Les riz des montagnes, dont je donne tous les noms en note9, se cultivent sur les terres élevées, et qui sont à l’abri des inondations pendant la saison des pluies.
Dans la partie ouest de l’île de Luçon, aussitôt que commencent les premières pluies, vers la fin de mai ou les premiers jours de juin, le cultivateur prépare les terres en leur donnant deux labours et deux hersages. La charrue (fig. A.) est employée à cet effet. La herse est triangulaire, comme celle dont nous nous servons en France, et dont je n’ai pas cru nécessaire de donner le modèle.
Les terres étant bien préparées et bien meubles, le riz est semé à la volée, et environ un mois après on fait un bon sarclage, qui suffit ordinairement pour débarrasser le champ des mauvaises plantes qui y ont poussé.
Si c’est l’espèce nommée pinursegui qu’on a cultivée, espèce la plus précoce, on peut faire la récolte trois mois ou trois mois et demi après l’ensemencement.
Si c’est une des autres espèces, il faut calculer, pour atteindre une maturité complète, au moins cinq mois.
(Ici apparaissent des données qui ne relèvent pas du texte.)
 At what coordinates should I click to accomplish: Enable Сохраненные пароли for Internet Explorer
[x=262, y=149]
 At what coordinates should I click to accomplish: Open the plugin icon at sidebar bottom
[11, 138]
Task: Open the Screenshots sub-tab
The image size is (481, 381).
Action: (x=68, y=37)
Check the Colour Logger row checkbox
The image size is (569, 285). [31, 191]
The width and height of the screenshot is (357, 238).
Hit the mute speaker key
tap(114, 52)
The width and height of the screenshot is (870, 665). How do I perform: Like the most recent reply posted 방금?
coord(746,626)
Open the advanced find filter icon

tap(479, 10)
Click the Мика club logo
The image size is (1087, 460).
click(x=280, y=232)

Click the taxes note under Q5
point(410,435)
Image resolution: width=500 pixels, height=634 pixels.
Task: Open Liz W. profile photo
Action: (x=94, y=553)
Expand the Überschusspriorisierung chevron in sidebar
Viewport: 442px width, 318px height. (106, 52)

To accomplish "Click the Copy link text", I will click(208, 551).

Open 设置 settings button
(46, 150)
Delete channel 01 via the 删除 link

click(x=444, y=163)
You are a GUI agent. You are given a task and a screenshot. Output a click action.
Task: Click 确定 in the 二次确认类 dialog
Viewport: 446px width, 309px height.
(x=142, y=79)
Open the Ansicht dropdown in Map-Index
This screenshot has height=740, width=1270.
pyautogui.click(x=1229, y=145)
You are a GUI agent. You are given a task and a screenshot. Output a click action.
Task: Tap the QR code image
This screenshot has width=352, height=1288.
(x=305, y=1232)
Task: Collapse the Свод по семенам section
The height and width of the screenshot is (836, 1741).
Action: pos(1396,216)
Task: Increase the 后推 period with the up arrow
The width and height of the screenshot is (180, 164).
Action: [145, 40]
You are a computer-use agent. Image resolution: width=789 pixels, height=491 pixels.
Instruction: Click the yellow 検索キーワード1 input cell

Après cette maturité, le riz est coupé avec la faucille (voir fig. E.), mis en petites gerbes, dont on forme de grandes meules pour attendre plusieurs jours de beau temps, afin de séparer le grain de la paille. Cette opération se fait avec des buffles qui tournent dans une grande aire où est étendu le riz, ou bien sur un treillage en bambous élevé à une dizaine de pieds du sol. Là, un Indien écrase avec les pieds les gerbes de riz qu’on lui passe, et il fait tomber les grains par les intervalles du treillage.
Les riz des montagnes se sèment aussi quelquefois sans aucun labour.